- [What you should do] Write the data out again, character for character, with no images.

- [Source records]
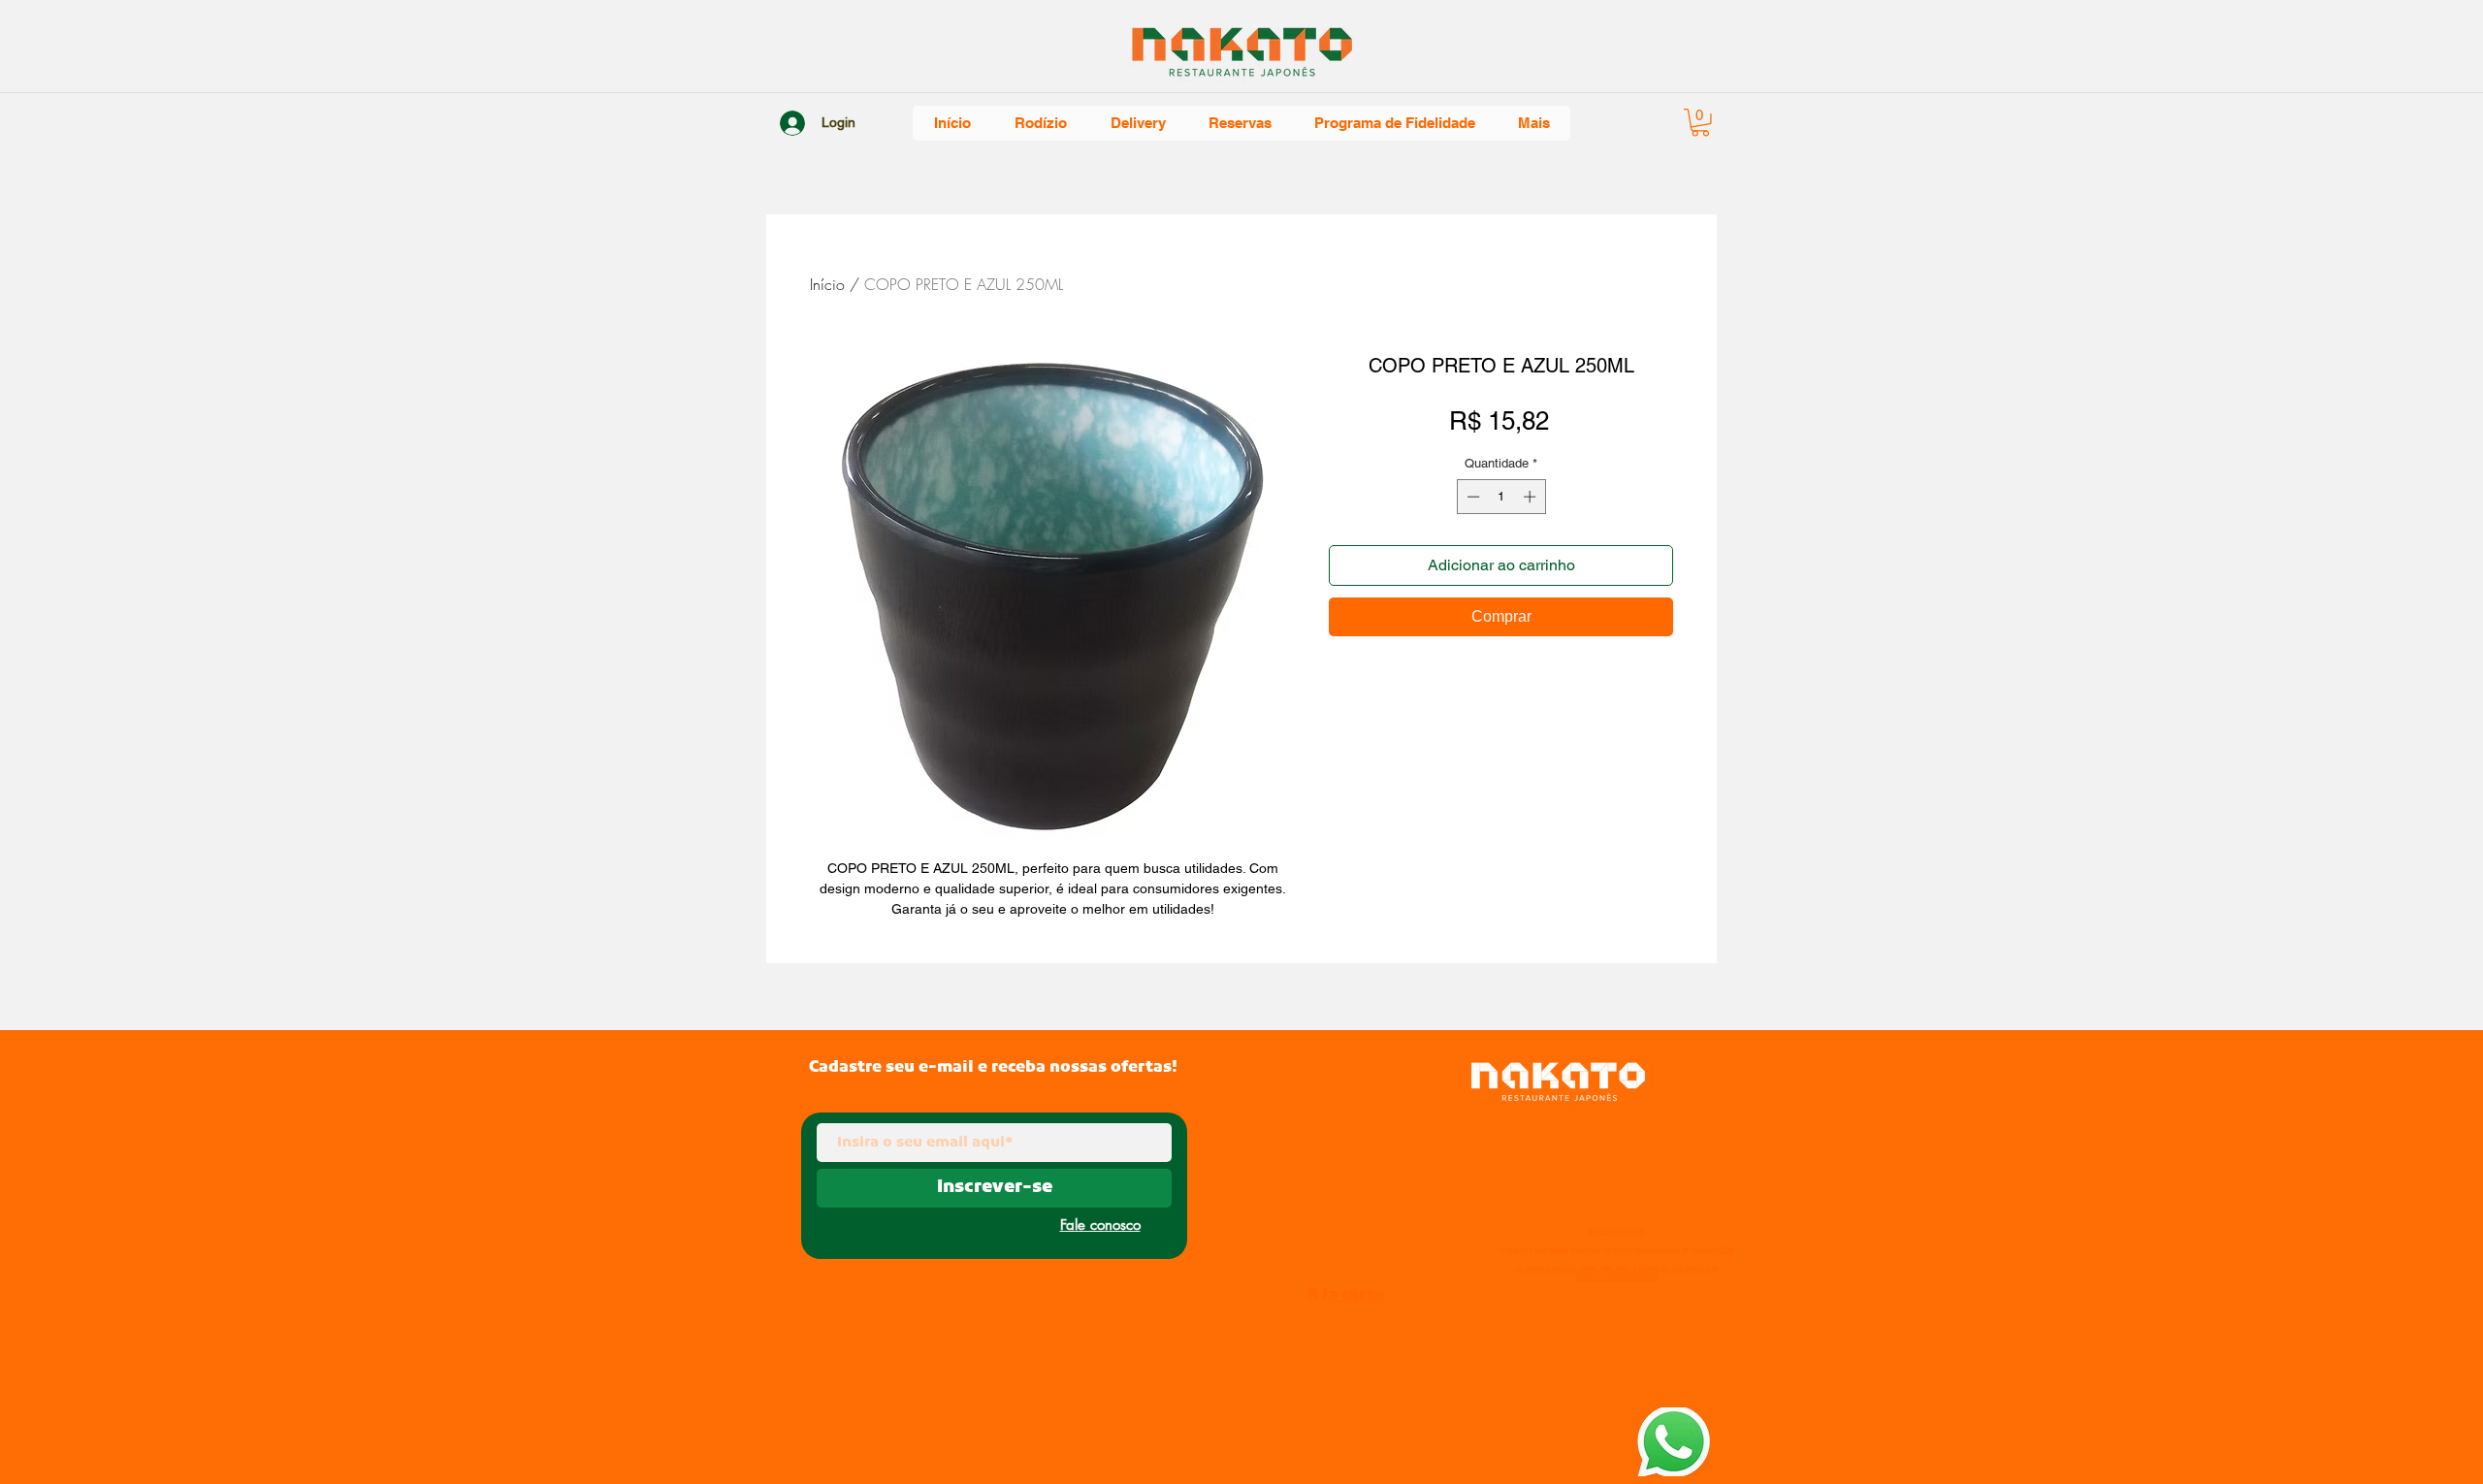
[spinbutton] (1501, 496)
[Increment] (1531, 496)
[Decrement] (1471, 496)
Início (827, 284)
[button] (1700, 123)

- [The answer]
[spinbutton] (1501, 496)
[Increment] (1531, 496)
[Decrement] (1471, 496)
Início (827, 284)
[button] (1700, 123)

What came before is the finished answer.